Truck driver dissatisfaction with regulatory agencies is at an all-time high. So when people who make the rules get caught doing really stupid things, it does very little to make professional truckers feel better about it.
Since he is the second of the agency’s finest to be caught, we’re thinking this week is going to be a rough one at the federal level.
Jonathan Best, 30, of Port St. Lucie, Fla., pleaded guilty in New Haven to conspiracy to distribute and to possess with intent to distribute oxycodone, according to the U.S. attorney’s office. Authorities say Best accepted cash in exchange for facilitating the transportation of illegal narcotics through airport security without detection.

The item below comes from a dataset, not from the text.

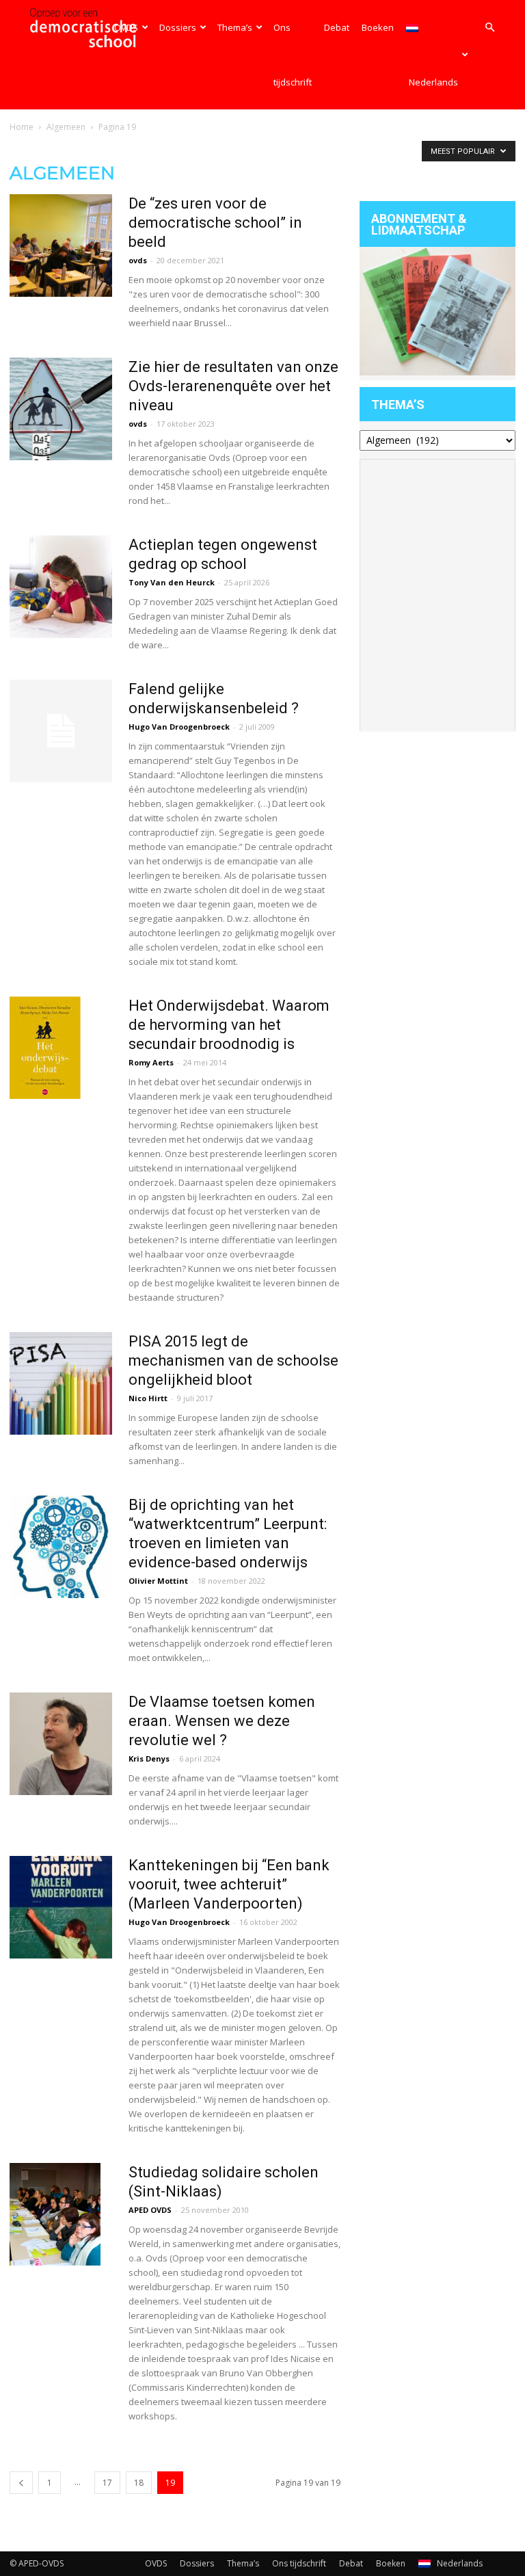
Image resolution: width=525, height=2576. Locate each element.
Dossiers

Prosecutors say Best also agreed last year to travel to Connecticut to help the narcotics trafficker launder drug proceeds.
“This defendant received cash payments to position himself at airport security while large quantities of oxycodone pills were smuggled through, and he also traveled from Florida to Connecticut to help this narcotics trafficking enterprise launder illegal proceeds,” U.S. Attorney David Fein said. “He breached his oath of public office and the serious responsibilities entrusted to him.”

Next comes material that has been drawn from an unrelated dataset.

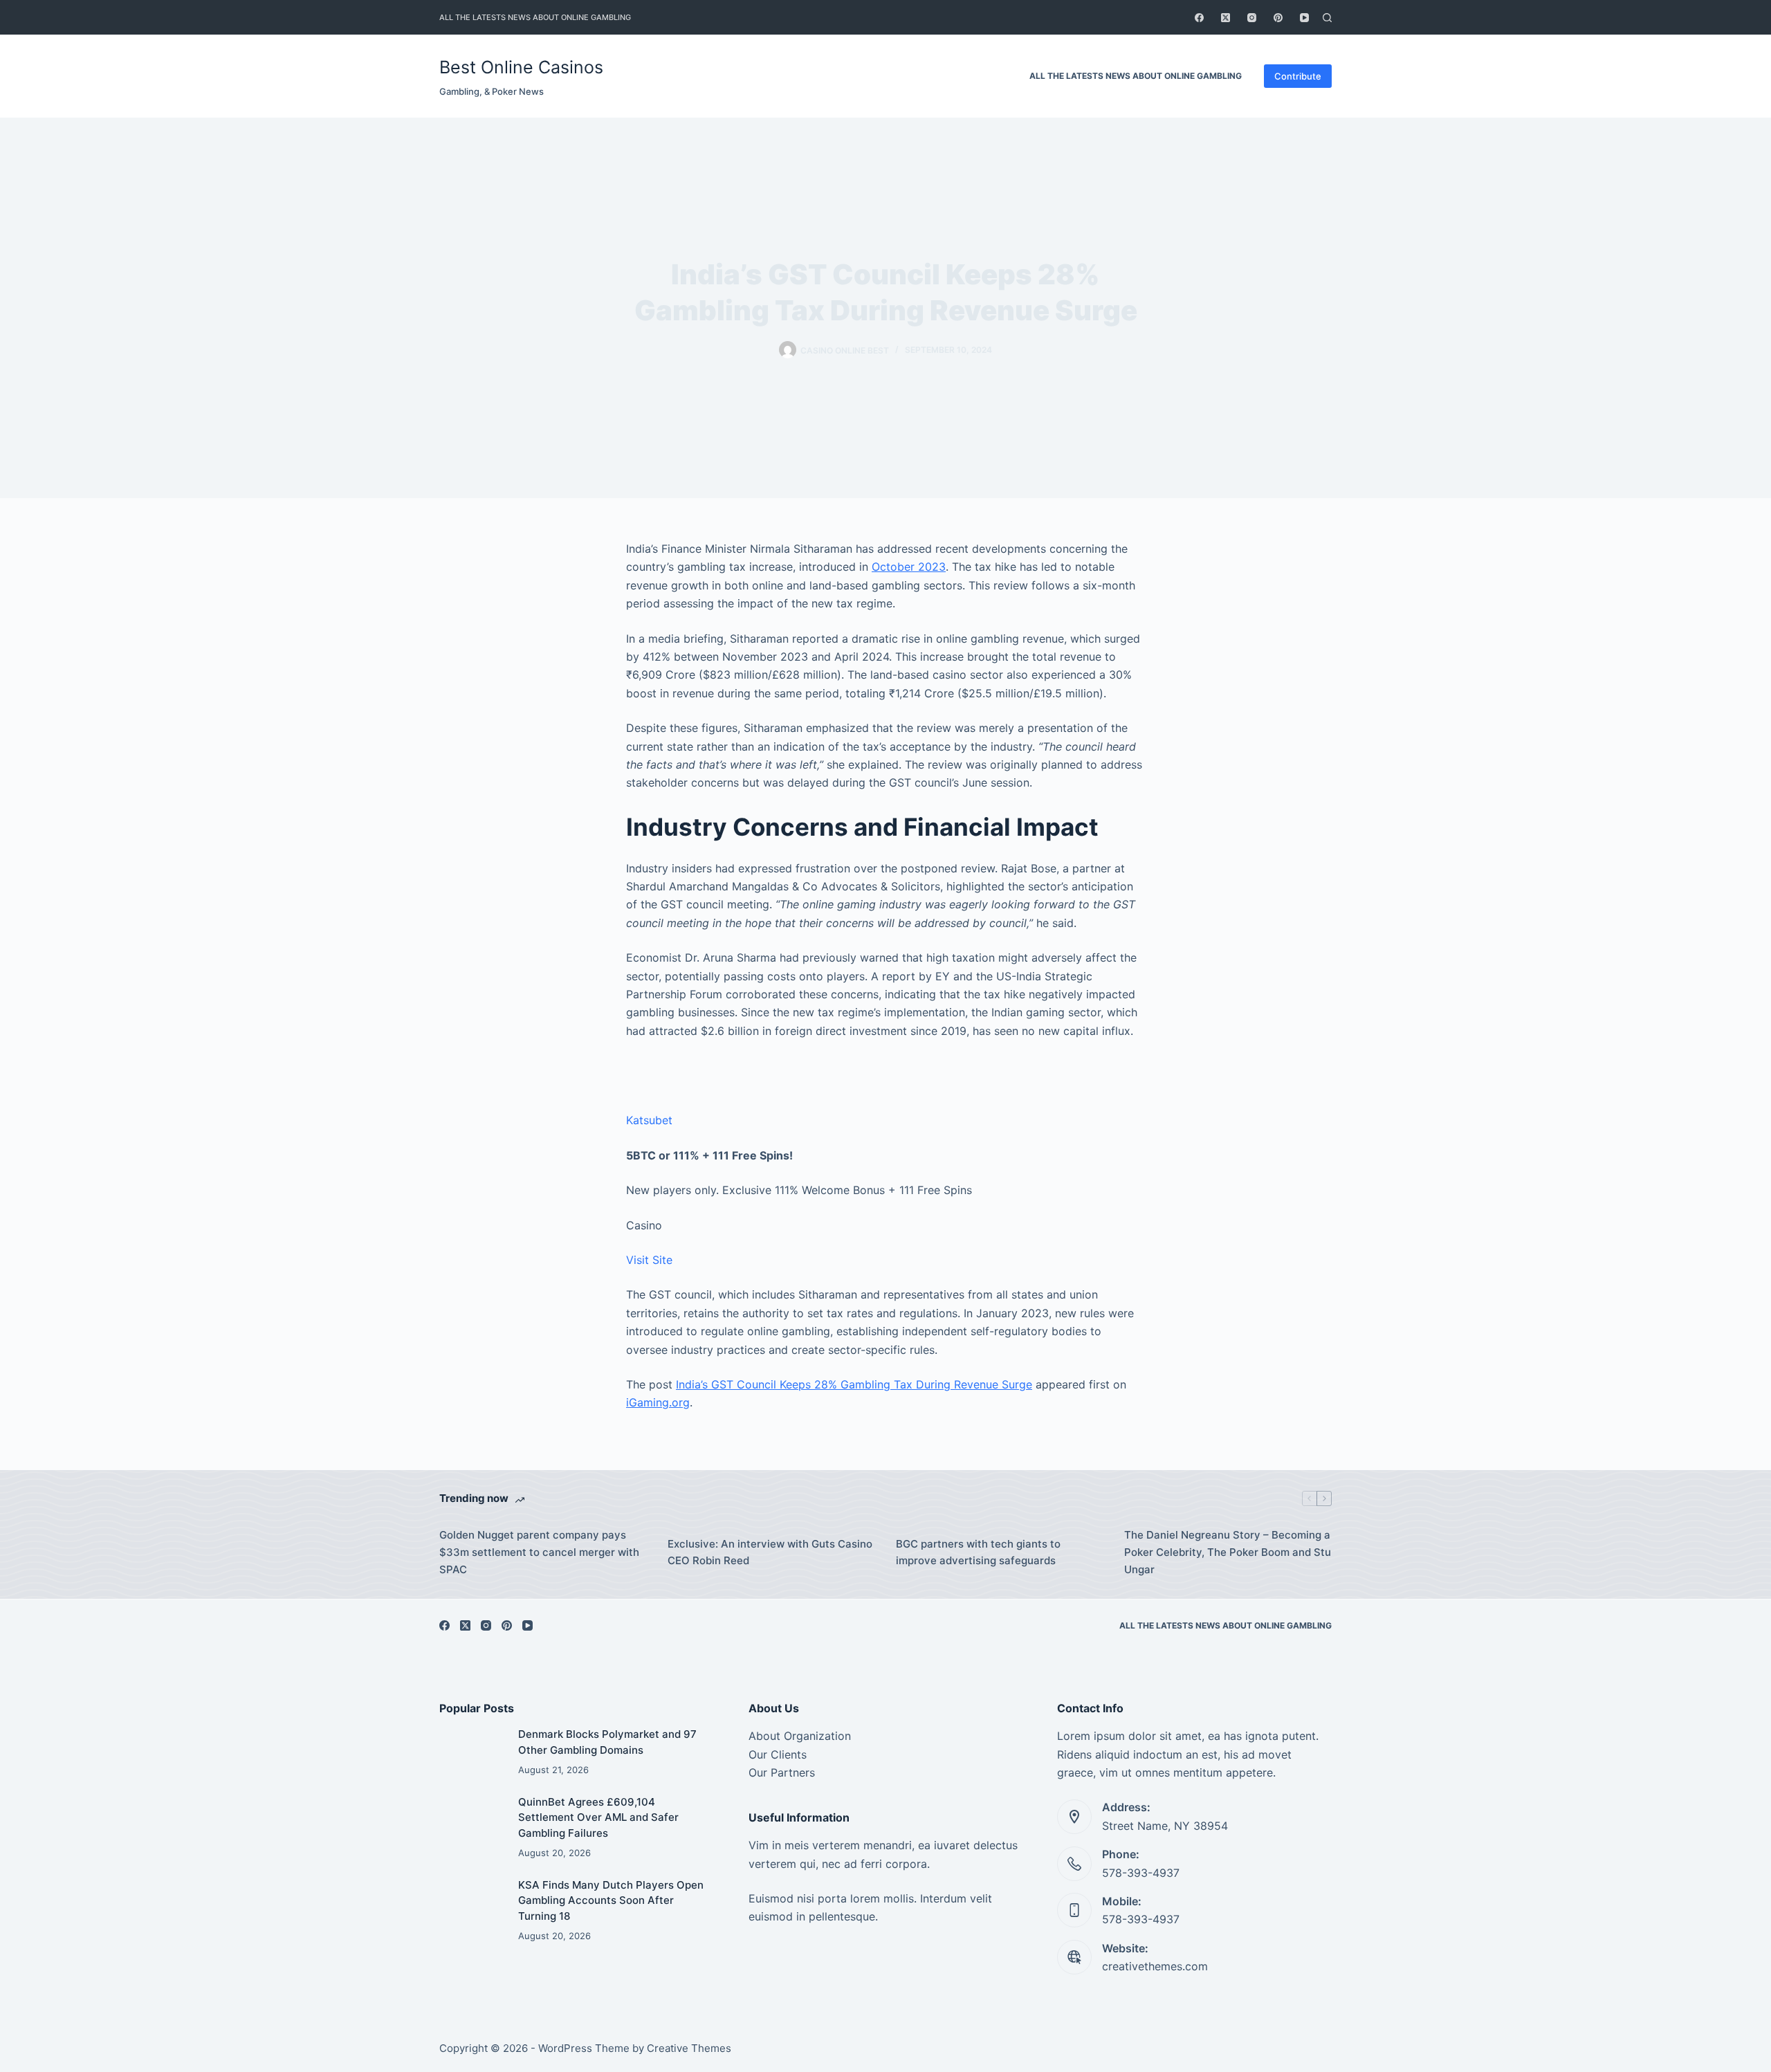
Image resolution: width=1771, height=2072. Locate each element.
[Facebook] (1199, 17)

Best accepted $2,500 from the trafficker, who was cooperating with authorities, and $1,000 from an undercover law enforcement officer, prosecutors said. Authorities say the TSA officers, based at airports in Florida and New York, a Westchester County, N.Y., police officer and a Florida state trooper helped transport oxycodone pills from Florida to New York and Connecticut and/or transport cash proceeds from the sale of the drugs back to Florida.
Best faces up to 20 years in prison when he is sentenced July 12.

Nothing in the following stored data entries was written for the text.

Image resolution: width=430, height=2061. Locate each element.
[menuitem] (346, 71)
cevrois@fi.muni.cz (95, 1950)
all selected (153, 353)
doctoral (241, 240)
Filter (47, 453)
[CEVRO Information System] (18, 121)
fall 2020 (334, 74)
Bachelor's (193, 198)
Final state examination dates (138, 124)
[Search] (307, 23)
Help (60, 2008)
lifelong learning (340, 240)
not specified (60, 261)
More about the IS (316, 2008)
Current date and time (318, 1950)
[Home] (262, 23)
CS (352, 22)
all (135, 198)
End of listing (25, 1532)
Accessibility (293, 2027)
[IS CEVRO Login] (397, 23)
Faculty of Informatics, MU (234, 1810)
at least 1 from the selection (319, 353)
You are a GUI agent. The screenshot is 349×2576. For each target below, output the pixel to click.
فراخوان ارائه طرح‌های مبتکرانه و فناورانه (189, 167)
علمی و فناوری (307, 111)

Another former TSA officer, Christopher Allen, pleaded guilty Monday to federal charges of accepting cash in exchange for allowing illegal prescription painkillers to pass through airport security without detection. A former New York police officer and a former Florida state trooper pleaded guilty earlier in the case.
They are among 20 people arrested last year after an investigation by a Drug Enforcement Administration task force. Not all of them work for the TSA.